__Task input__.

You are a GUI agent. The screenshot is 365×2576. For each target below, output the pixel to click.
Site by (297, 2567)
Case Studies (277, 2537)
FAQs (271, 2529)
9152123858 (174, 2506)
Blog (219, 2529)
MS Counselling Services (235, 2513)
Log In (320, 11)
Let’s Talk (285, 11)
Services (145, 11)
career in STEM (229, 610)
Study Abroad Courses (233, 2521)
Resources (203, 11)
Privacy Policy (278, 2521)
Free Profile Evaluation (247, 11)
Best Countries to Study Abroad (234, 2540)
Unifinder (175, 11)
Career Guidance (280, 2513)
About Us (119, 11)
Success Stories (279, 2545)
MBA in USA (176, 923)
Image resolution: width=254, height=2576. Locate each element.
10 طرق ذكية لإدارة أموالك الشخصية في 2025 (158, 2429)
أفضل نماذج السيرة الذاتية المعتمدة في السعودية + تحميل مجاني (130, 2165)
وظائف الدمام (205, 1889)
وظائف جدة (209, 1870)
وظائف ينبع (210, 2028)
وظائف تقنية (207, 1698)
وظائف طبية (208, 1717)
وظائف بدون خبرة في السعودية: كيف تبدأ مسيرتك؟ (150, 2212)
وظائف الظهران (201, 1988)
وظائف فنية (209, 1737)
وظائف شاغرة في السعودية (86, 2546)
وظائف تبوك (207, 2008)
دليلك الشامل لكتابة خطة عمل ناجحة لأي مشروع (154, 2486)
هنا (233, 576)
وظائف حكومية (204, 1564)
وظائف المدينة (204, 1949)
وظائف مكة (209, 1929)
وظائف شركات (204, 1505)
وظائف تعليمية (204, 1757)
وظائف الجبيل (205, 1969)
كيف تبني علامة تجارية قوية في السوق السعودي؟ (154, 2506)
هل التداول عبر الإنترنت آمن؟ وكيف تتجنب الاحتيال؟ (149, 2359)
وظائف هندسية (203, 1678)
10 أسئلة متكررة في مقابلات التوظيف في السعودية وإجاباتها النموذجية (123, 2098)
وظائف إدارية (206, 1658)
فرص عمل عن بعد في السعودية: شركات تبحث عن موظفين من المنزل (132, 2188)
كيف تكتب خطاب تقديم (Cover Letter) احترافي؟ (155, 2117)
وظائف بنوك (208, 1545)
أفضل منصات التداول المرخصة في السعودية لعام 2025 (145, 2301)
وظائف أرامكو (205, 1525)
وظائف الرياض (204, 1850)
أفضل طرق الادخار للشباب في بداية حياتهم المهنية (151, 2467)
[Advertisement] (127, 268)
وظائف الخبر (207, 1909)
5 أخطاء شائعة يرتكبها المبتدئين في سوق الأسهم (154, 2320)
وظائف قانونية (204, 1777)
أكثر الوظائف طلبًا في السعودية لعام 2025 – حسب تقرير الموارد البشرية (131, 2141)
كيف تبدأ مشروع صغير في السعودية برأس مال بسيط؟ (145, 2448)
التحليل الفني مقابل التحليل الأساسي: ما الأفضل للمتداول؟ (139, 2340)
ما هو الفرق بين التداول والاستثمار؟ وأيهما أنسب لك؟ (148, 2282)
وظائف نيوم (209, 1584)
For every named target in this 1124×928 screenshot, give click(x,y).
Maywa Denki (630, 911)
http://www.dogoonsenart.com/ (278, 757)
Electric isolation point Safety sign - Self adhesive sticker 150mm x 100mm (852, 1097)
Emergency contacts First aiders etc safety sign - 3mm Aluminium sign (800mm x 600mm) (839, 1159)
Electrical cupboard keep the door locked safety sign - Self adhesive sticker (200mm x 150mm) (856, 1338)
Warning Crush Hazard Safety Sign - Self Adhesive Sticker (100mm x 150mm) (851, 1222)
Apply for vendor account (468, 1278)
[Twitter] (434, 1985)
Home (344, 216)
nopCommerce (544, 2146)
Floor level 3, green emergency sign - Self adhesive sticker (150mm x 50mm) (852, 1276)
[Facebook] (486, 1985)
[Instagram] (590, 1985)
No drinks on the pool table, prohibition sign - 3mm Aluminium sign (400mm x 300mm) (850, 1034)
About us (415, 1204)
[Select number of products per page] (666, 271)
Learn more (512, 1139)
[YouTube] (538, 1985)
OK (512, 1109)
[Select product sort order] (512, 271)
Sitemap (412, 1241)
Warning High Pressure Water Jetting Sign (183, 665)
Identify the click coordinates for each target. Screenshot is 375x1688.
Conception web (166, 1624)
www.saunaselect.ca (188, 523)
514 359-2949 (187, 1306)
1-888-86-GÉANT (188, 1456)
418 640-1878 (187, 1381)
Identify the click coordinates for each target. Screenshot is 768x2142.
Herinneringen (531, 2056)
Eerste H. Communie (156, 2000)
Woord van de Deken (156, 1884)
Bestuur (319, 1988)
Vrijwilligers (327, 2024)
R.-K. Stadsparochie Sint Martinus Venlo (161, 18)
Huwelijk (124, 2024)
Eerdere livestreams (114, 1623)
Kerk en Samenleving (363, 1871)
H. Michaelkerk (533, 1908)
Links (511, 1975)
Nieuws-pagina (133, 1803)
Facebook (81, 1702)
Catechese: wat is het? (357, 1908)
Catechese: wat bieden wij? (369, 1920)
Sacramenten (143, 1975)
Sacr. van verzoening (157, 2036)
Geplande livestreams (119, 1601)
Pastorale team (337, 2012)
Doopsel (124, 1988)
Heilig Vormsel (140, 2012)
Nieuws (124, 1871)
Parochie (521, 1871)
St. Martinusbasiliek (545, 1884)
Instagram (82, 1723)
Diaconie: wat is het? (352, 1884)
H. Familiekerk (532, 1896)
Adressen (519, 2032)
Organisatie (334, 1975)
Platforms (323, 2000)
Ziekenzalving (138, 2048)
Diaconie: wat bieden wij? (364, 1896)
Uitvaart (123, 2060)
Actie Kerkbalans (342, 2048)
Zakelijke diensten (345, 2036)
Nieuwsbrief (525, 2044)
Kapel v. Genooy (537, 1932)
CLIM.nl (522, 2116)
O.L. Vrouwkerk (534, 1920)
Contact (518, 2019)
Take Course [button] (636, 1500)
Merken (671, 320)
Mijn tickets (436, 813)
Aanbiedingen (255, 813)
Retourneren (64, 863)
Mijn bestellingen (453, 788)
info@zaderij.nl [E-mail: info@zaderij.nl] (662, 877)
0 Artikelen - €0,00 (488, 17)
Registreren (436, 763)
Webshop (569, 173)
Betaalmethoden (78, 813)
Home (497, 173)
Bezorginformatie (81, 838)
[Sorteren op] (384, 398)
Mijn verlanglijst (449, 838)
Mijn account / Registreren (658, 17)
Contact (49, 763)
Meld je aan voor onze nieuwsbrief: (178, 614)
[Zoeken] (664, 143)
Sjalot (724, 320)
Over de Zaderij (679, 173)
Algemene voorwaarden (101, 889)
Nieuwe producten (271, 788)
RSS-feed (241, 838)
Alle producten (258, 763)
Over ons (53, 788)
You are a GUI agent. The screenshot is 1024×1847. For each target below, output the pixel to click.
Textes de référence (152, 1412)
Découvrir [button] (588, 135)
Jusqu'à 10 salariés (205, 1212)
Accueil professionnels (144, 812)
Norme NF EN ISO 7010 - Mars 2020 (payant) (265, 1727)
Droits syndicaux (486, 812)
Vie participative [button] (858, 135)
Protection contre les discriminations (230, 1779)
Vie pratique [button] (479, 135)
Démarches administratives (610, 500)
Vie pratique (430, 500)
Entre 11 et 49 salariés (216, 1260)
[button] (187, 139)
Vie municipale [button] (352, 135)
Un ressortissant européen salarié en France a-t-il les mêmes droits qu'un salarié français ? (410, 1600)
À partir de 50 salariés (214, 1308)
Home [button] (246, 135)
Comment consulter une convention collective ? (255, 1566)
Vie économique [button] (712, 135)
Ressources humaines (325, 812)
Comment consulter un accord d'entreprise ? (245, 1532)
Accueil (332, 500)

__Exercise__.
Return all of the records above unchanged, reproducing every line verbatim and in the same order.

__Written answer__.
You are a GUI agent. The screenshot is 365×2576. For each target below, output the pixel to click.
Site by (297, 2567)
Case Studies (277, 2537)
FAQs (271, 2529)
9152123858 (174, 2506)
Blog (219, 2529)
MS Counselling Services (235, 2513)
Log In (320, 11)
Let’s Talk (285, 11)
Services (145, 11)
career in STEM (229, 610)
Study Abroad Courses (233, 2521)
Resources (203, 11)
Privacy Policy (278, 2521)
Free Profile Evaluation (247, 11)
Best Countries to Study Abroad (234, 2540)
Unifinder (175, 11)
Career Guidance (280, 2513)
About Us (119, 11)
Success Stories (279, 2545)
MBA in USA (176, 923)
Image resolution: width=254, height=2576. Locate each element.
10 طرق ذكية لإدارة أموالك الشخصية في 2025 (158, 2429)
أفضل نماذج السيرة الذاتية المعتمدة في السعودية + تحميل مجاني (130, 2165)
وظائف الدمام (205, 1889)
وظائف جدة (209, 1870)
وظائف ينبع (210, 2028)
وظائف تقنية (207, 1698)
وظائف طبية (208, 1717)
وظائف بدون خبرة في السعودية: كيف تبدأ مسيرتك؟ (150, 2212)
وظائف الظهران (201, 1988)
وظائف فنية (209, 1737)
وظائف شاغرة في السعودية (86, 2546)
وظائف تبوك (207, 2008)
دليلك الشامل لكتابة خطة عمل ناجحة لأي مشروع (154, 2486)
هنا (233, 576)
وظائف حكومية (204, 1564)
وظائف المدينة (204, 1949)
وظائف مكة (209, 1929)
وظائف شركات (204, 1505)
وظائف تعليمية (204, 1757)
وظائف الجبيل (205, 1969)
كيف تبني علامة تجارية قوية في السوق السعودي؟ (154, 2506)
هل التداول عبر الإنترنت آمن؟ وكيف تتجنب الاحتيال؟ (149, 2359)
وظائف هندسية (203, 1678)
10 أسئلة متكررة في مقابلات التوظيف في السعودية وإجاباتها النموذجية (123, 2098)
وظائف إدارية (206, 1658)
فرص عمل عن بعد في السعودية: شركات تبحث عن موظفين من المنزل (132, 2188)
كيف تكتب خطاب تقديم (Cover Letter) احترافي؟ (155, 2117)
وظائف بنوك (208, 1545)
أفضل منصات التداول المرخصة في السعودية لعام 2025 (145, 2301)
وظائف أرامكو (205, 1525)
وظائف الرياض (204, 1850)
أفضل طرق الادخار للشباب في بداية حياتهم المهنية (151, 2467)
[Advertisement] (127, 268)
وظائف الخبر (207, 1909)
5 أخطاء شائعة يرتكبها المبتدئين في سوق الأسهم (154, 2320)
وظائف قانونية (204, 1777)
أكثر الوظائف طلبًا في السعودية لعام 2025 – حسب تقرير الموارد البشرية (131, 2141)
كيف تبدأ مشروع صغير في السعودية برأس مال بسيط؟ (145, 2448)
التحليل الفني مقابل التحليل الأساسي: ما الأفضل للمتداول؟ (139, 2340)
ما هو الفرق بين التداول والاستثمار؟ وأيهما أنسب لك؟ (148, 2282)
وظائف نيوم (209, 1584)
For every named target in this 1124×928 screenshot, give click(x,y).
Maywa Denki (630, 911)
http://www.dogoonsenart.com/ (278, 757)
Electric isolation point Safety sign - Self adhesive sticker 150mm x 100mm (852, 1097)
Emergency contacts First aiders etc safety sign - 3mm Aluminium sign (800mm x 600mm) (839, 1159)
Electrical cupboard keep the door locked safety sign - Self adhesive sticker (200mm x 150mm) (856, 1338)
Warning Crush Hazard Safety Sign - Self Adhesive Sticker (100mm x 150mm) (851, 1222)
Apply for vendor account (468, 1278)
[Twitter] (434, 1985)
Home (344, 216)
nopCommerce (544, 2146)
Floor level 3, green emergency sign - Self adhesive sticker (150mm x 50mm) (852, 1276)
[Facebook] (486, 1985)
[Instagram] (590, 1985)
No drinks on the pool table, prohibition sign - 3mm Aluminium sign (400mm x 300mm) (850, 1034)
About us (415, 1204)
[Select number of products per page] (666, 271)
Learn more (512, 1139)
[YouTube] (538, 1985)
OK (512, 1109)
[Select product sort order] (512, 271)
Sitemap (412, 1241)
Warning High Pressure Water Jetting Sign (183, 665)
Identify the click coordinates for each target. Screenshot is 375x1688.
Conception web (166, 1624)
www.saunaselect.ca (188, 523)
514 359-2949 (187, 1306)
1-888-86-GÉANT (188, 1456)
418 640-1878 (187, 1381)
Identify the click coordinates for each target. Screenshot is 768x2142.
Herinneringen (531, 2056)
Eerste H. Communie (156, 2000)
Woord van de Deken (156, 1884)
Bestuur (319, 1988)
Vrijwilligers (327, 2024)
R.-K. Stadsparochie Sint Martinus Venlo (161, 18)
Huwelijk (124, 2024)
Eerdere livestreams (114, 1623)
Kerk en Samenleving (363, 1871)
H. Michaelkerk (533, 1908)
Links (511, 1975)
Nieuws-pagina (133, 1803)
Facebook (81, 1702)
Catechese: wat is het? (357, 1908)
Catechese: wat bieden wij? (369, 1920)
Sacramenten (143, 1975)
Sacr. van verzoening (157, 2036)
Geplande livestreams (119, 1601)
Pastorale team (337, 2012)
Doopsel (124, 1988)
Heilig Vormsel (140, 2012)
Nieuws (124, 1871)
Parochie (521, 1871)
St. Martinusbasiliek (545, 1884)
Instagram (82, 1723)
Diaconie: wat is het? (352, 1884)
H. Familiekerk (532, 1896)
Adressen (519, 2032)
Organisatie (334, 1975)
Platforms (323, 2000)
Ziekenzalving (138, 2048)
Diaconie: wat bieden wij? (364, 1896)
Uitvaart (123, 2060)
Actie Kerkbalans (342, 2048)
Zakelijke diensten (345, 2036)
Nieuwsbrief (525, 2044)
Kapel v. Genooy (537, 1932)
CLIM.nl (522, 2116)
O.L. Vrouwkerk (534, 1920)
Contact (518, 2019)
Take Course [button] (636, 1500)
Merken (671, 320)
Mijn tickets (436, 813)
Aanbiedingen (255, 813)
Retourneren (64, 863)
Mijn bestellingen (453, 788)
info@zaderij.nl [E-mail: info@zaderij.nl] (662, 877)
0 Artikelen - €0,00 (488, 17)
Registreren (436, 763)
Webshop (569, 173)
Betaalmethoden (78, 813)
Home (497, 173)
Bezorginformatie (81, 838)
[Sorteren op] (384, 398)
Mijn verlanglijst (449, 838)
Mijn account / Registreren (658, 17)
Contact (49, 763)
Meld je aan voor onze nieuwsbrief: (178, 614)
[Zoeken] (664, 143)
Sjalot (724, 320)
Over de Zaderij (679, 173)
Algemene voorwaarden (101, 889)
Nieuwe producten (271, 788)
RSS-feed (241, 838)
Alle producten (258, 763)
Over ons (53, 788)
You are a GUI agent. The screenshot is 1024×1847. For each target below, output the pixel to click.
Textes de référence (152, 1412)
Découvrir [button] (588, 135)
Jusqu'à 10 salariés (205, 1212)
Accueil professionnels (144, 812)
Norme NF EN ISO 7010 - Mars 2020 (payant) (265, 1727)
Droits syndicaux (486, 812)
Vie participative [button] (858, 135)
Protection contre les discriminations (230, 1779)
Vie pratique [button] (479, 135)
Démarches administratives (610, 500)
Vie pratique (430, 500)
Entre 11 et 49 salariés (216, 1260)
[button] (187, 139)
Vie municipale [button] (352, 135)
Un ressortissant européen salarié en France a-t-il les mêmes droits qu'un salarié français ? (410, 1600)
À partir de 50 salariés (214, 1308)
Home [button] (246, 135)
Comment consulter une convention collective ? (255, 1566)
Vie économique [button] (712, 135)
Ressources humaines (325, 812)
Comment consulter un accord d'entreprise ? (245, 1532)
Accueil (332, 500)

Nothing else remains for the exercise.